### PROBLEM TO WORK ON
From the records below, copy each line that contains the string "width". Matching is case-sensitive.

### RECORDS PROVIDED
------------------------

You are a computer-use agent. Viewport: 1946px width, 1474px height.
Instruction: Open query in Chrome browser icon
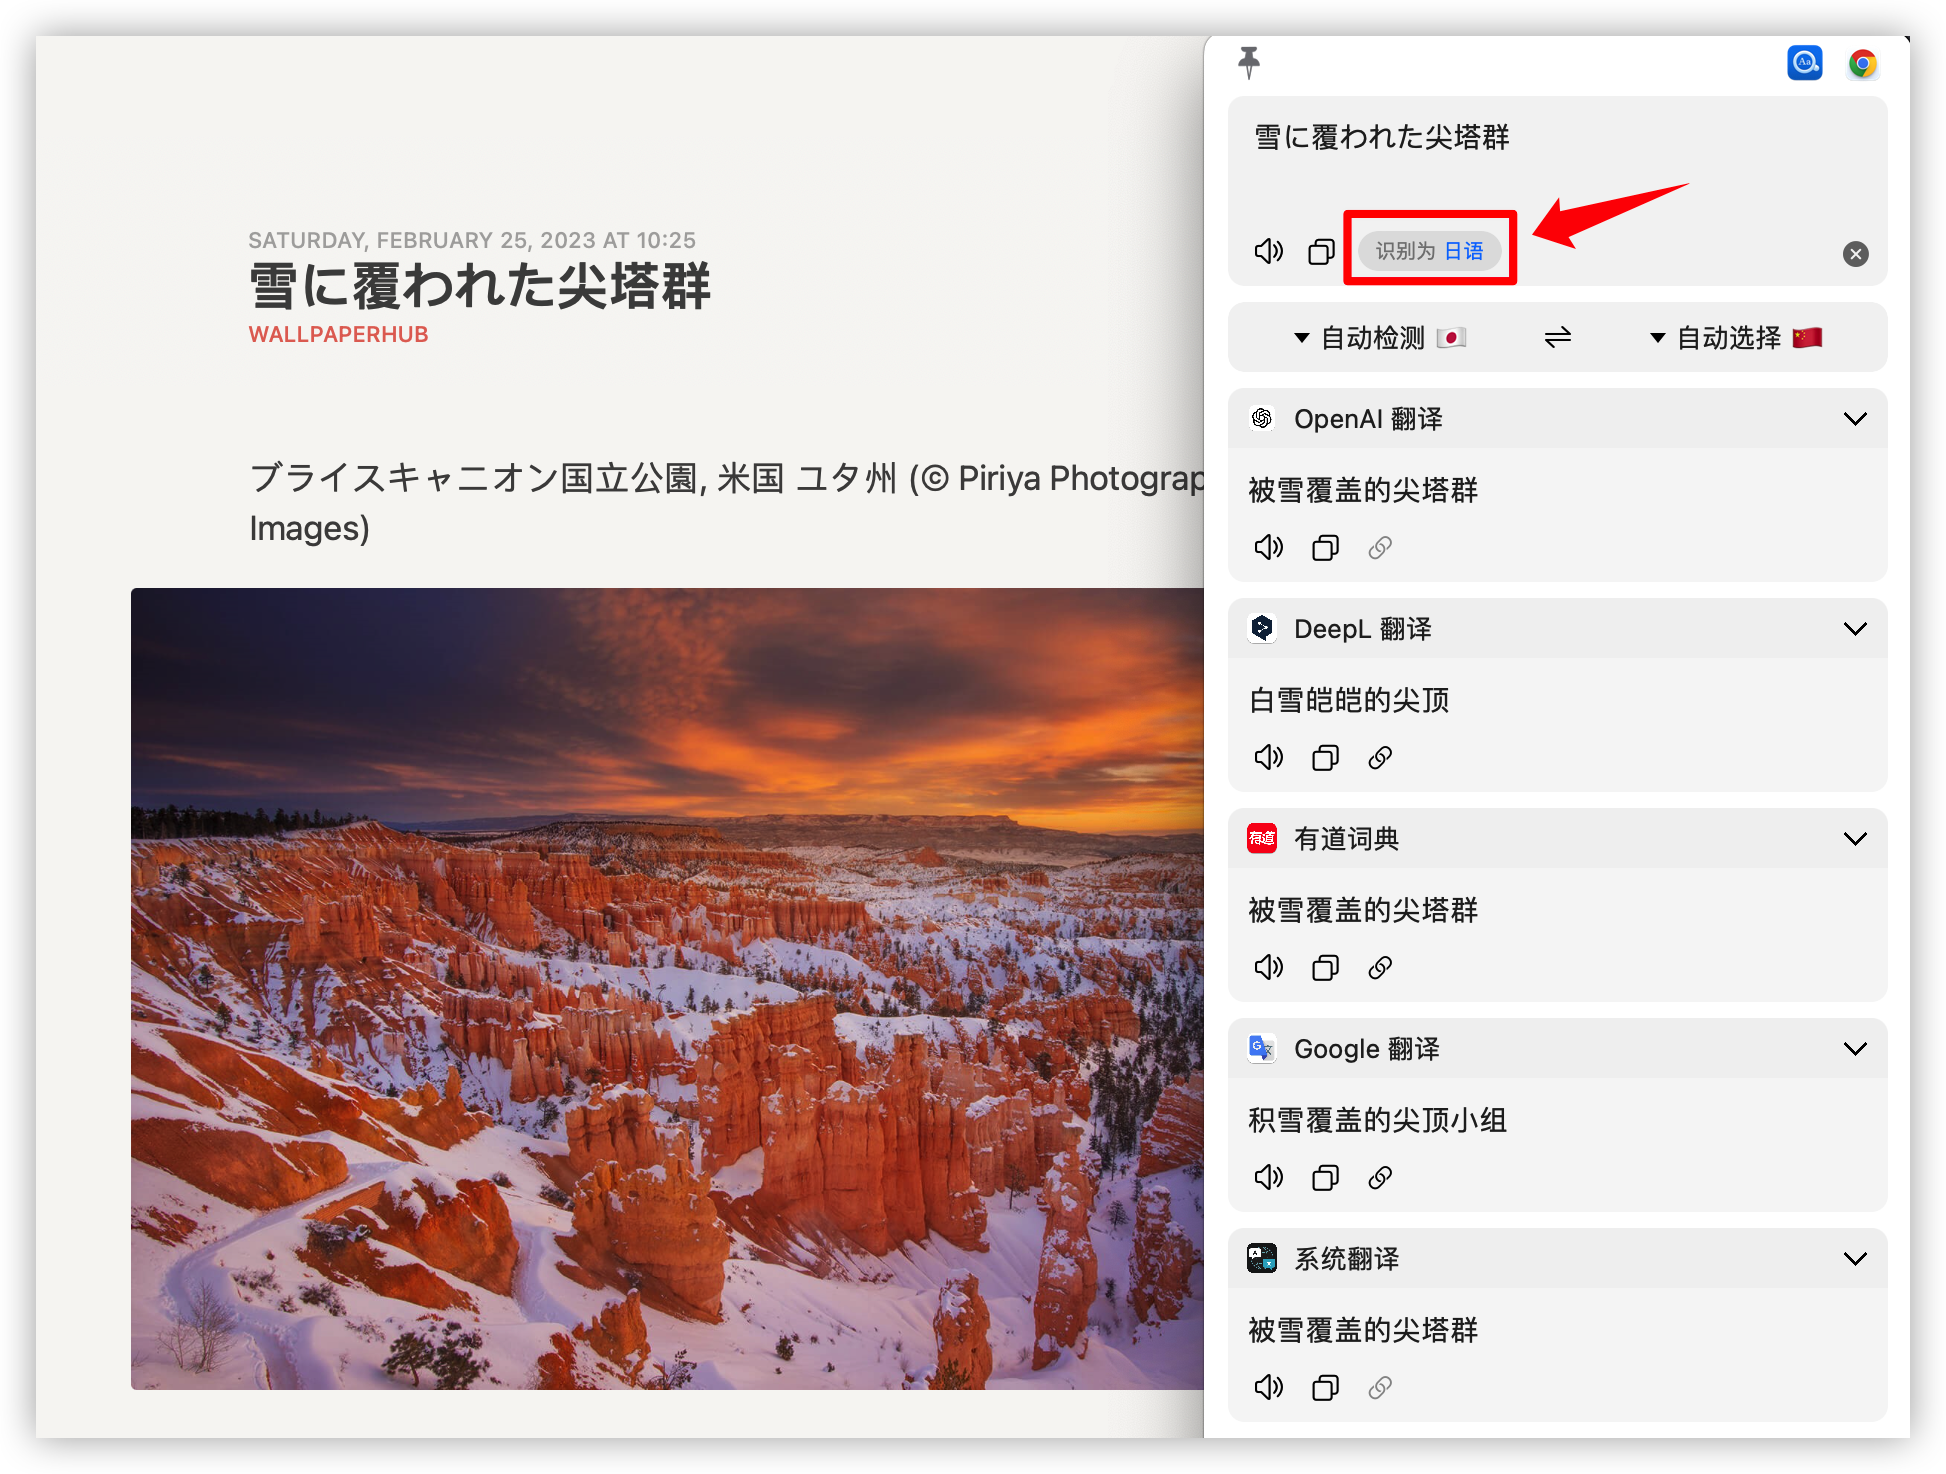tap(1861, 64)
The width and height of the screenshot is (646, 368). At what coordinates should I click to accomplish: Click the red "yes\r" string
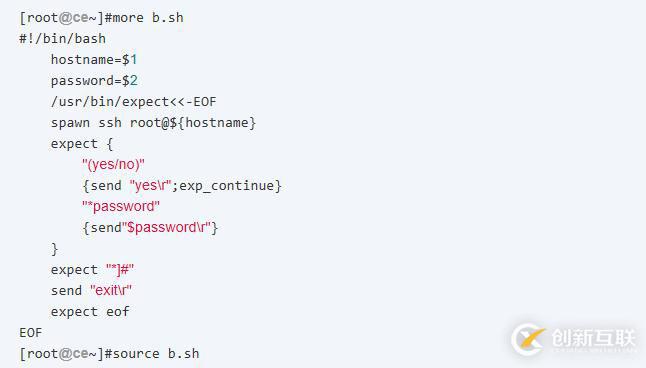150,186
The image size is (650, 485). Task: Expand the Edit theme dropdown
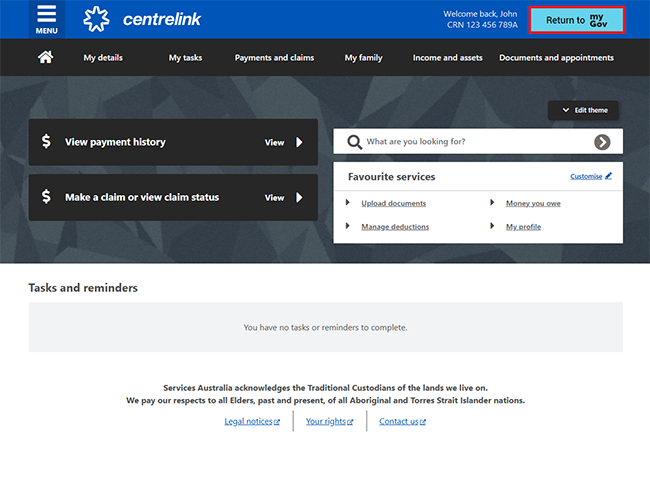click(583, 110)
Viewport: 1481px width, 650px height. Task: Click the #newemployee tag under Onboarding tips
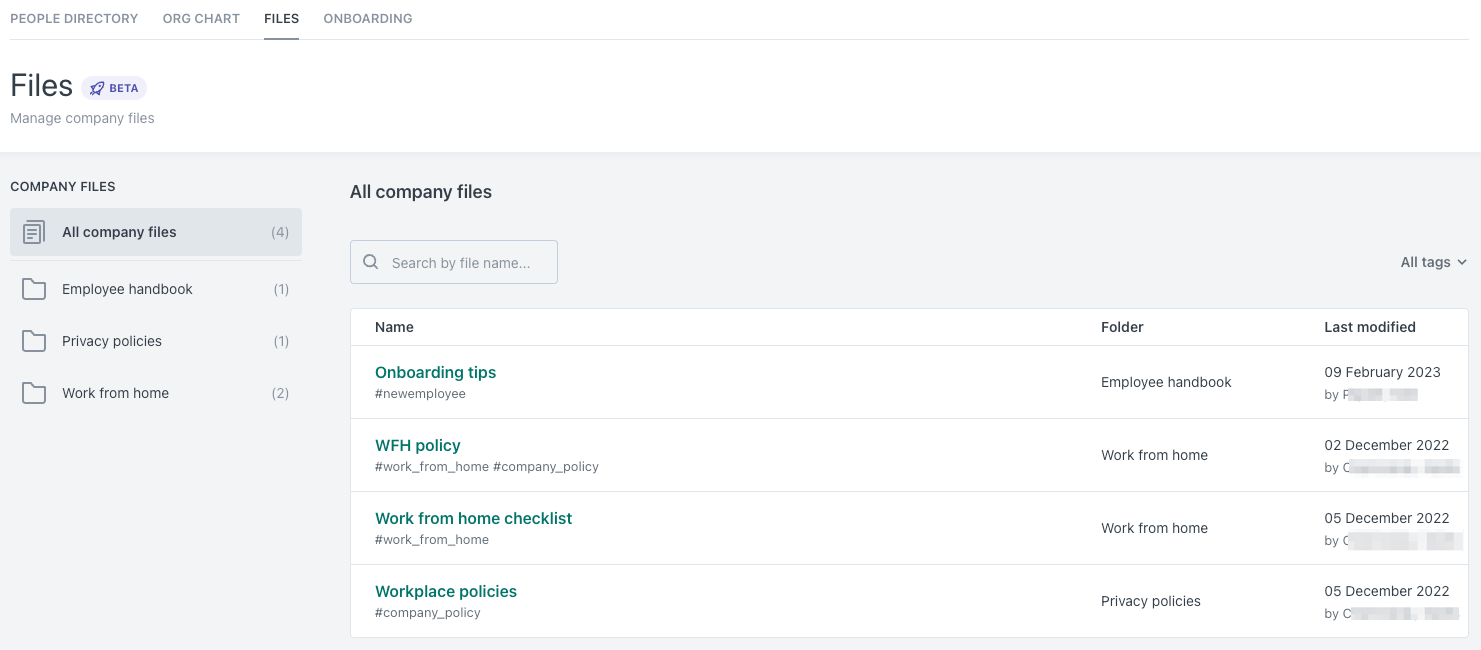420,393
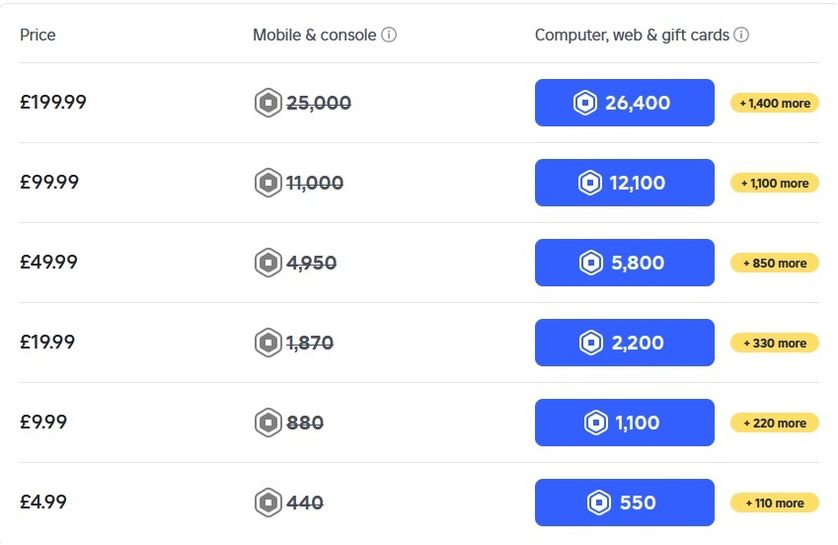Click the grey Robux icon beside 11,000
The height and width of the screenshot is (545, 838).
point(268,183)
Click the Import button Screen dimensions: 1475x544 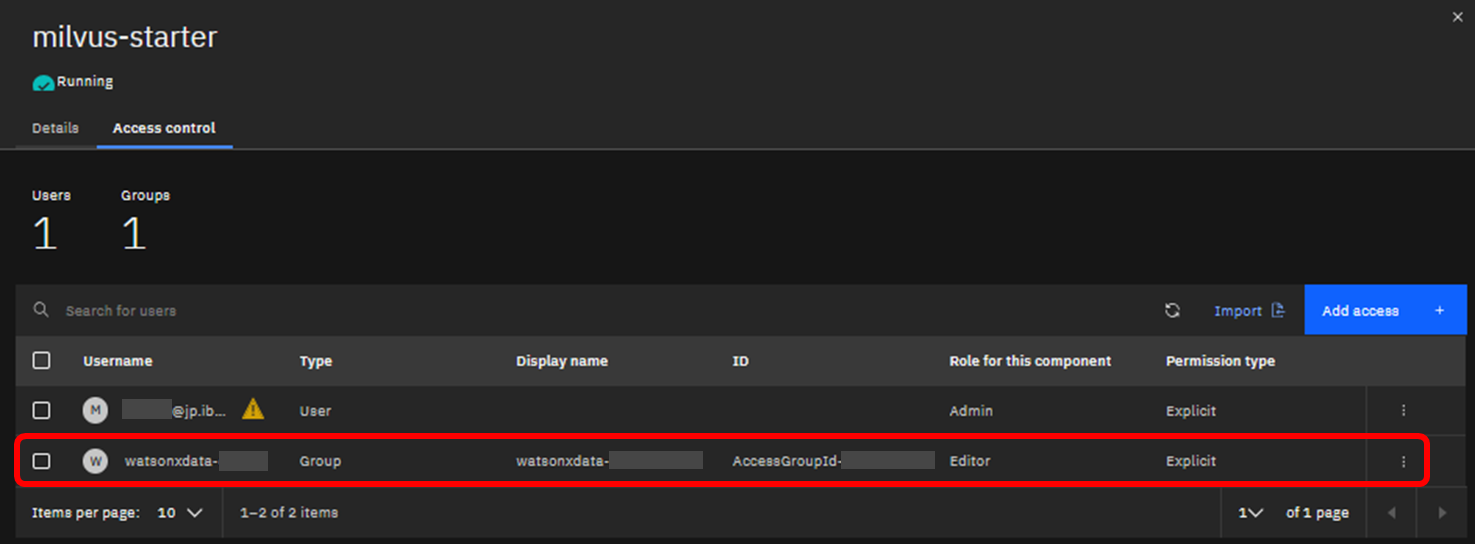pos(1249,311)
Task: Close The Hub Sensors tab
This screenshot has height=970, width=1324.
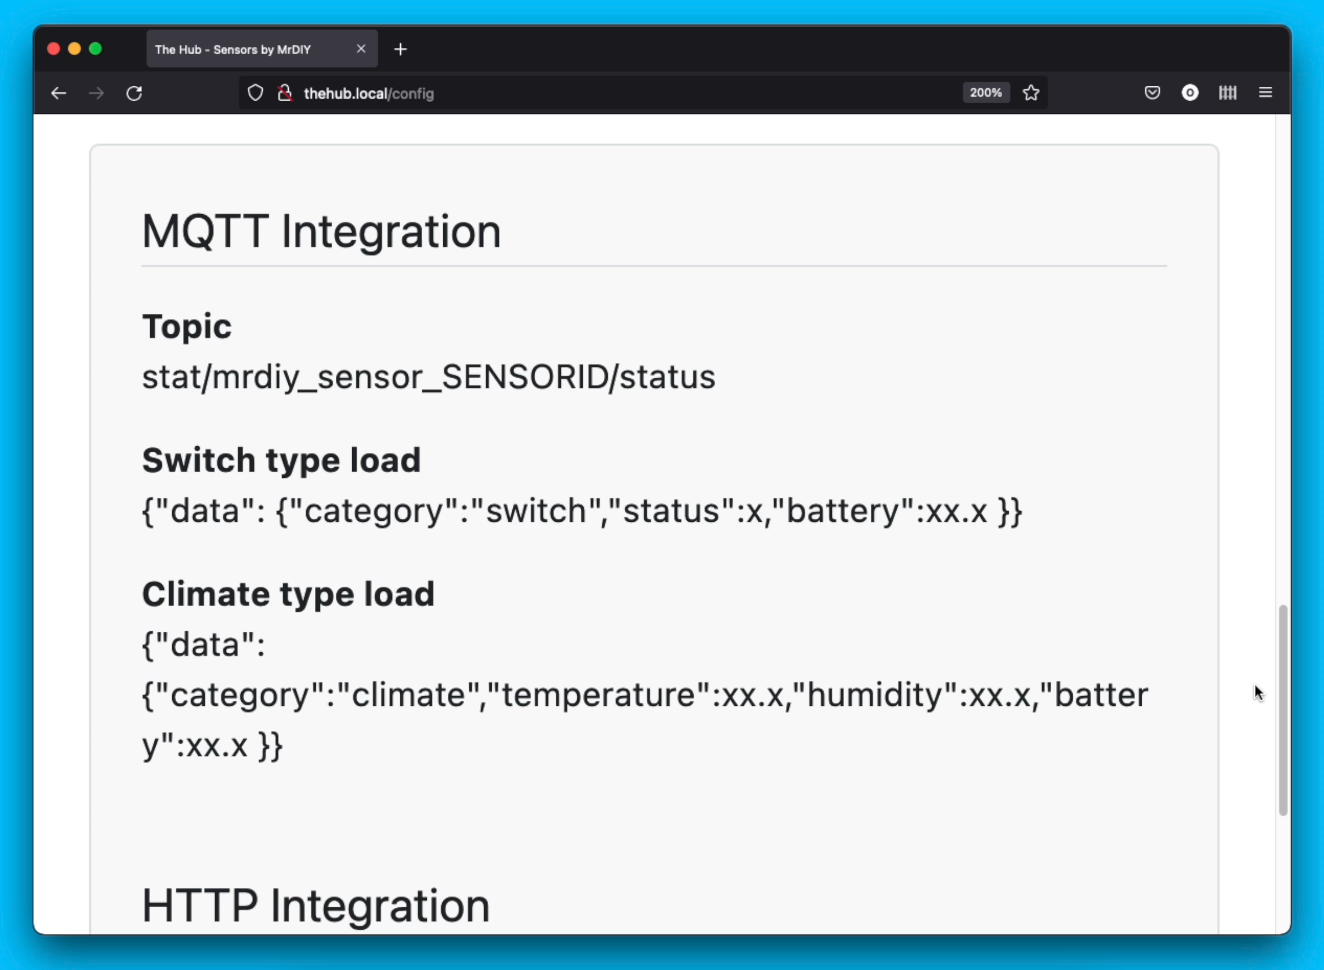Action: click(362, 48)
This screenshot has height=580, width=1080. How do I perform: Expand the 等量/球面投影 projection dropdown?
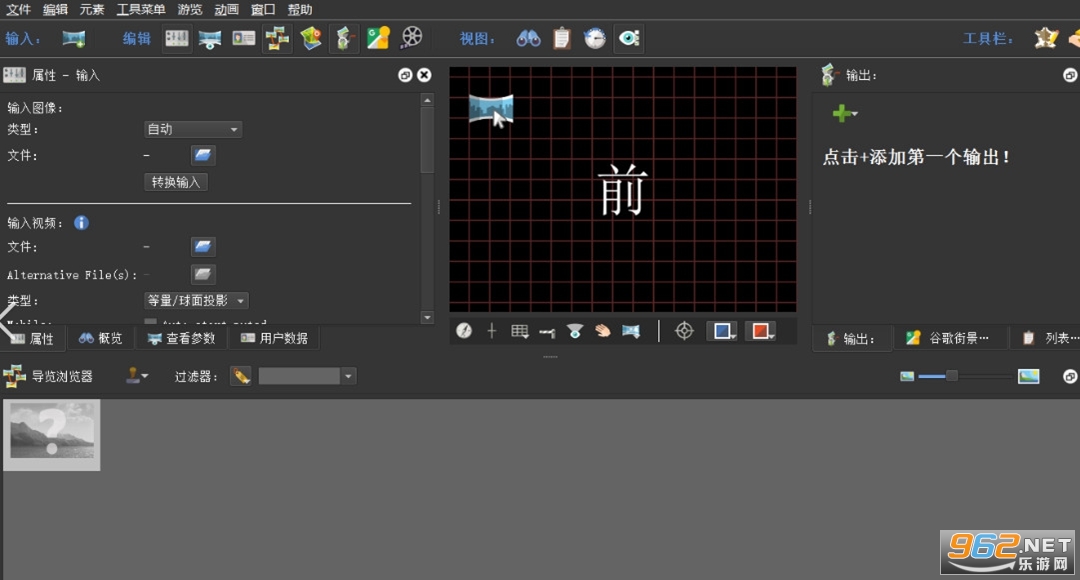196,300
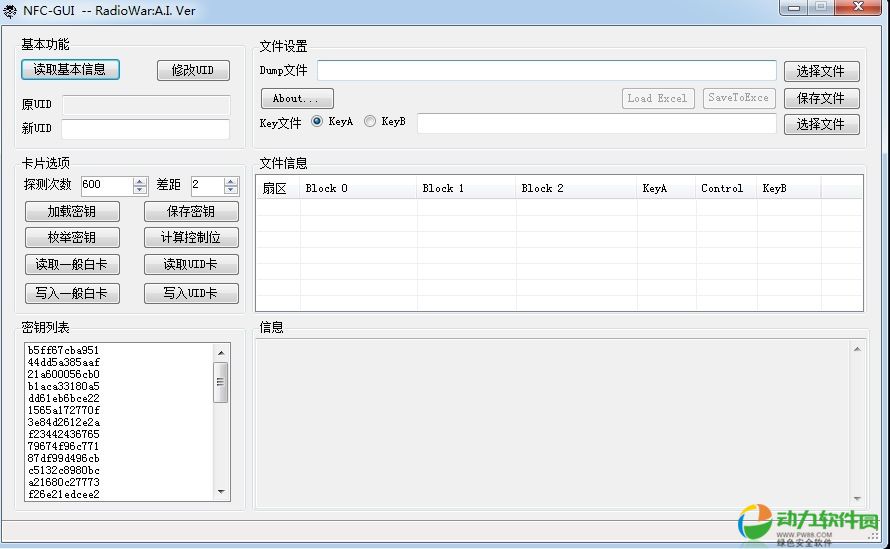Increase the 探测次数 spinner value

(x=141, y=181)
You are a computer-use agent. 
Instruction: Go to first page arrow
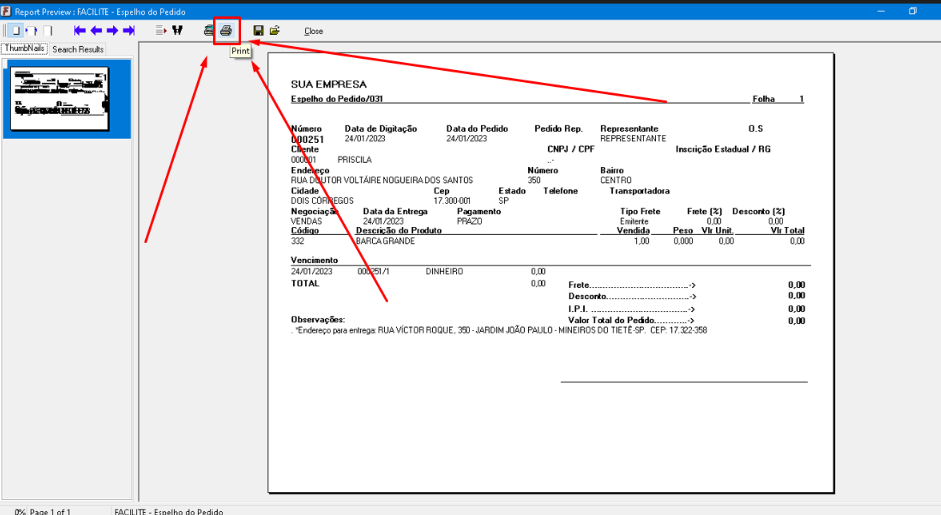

------------------------

### EXERCISE OUTPUT
You are a computer-use agent. Viewport: 1946px width, 1474px height.
The width and height of the screenshot is (646, 368). At what coordinates should I click to accomplish: Click the red "yes\r" string
Viewport: 1481px width, 650px height. Task: Click the #newemployee tag under Onboarding tips
The height and width of the screenshot is (545, 838).
This screenshot has height=970, width=1324.
This screenshot has height=580, width=1080. How do I perform: Expand the 等量/球面投影 projection dropdown?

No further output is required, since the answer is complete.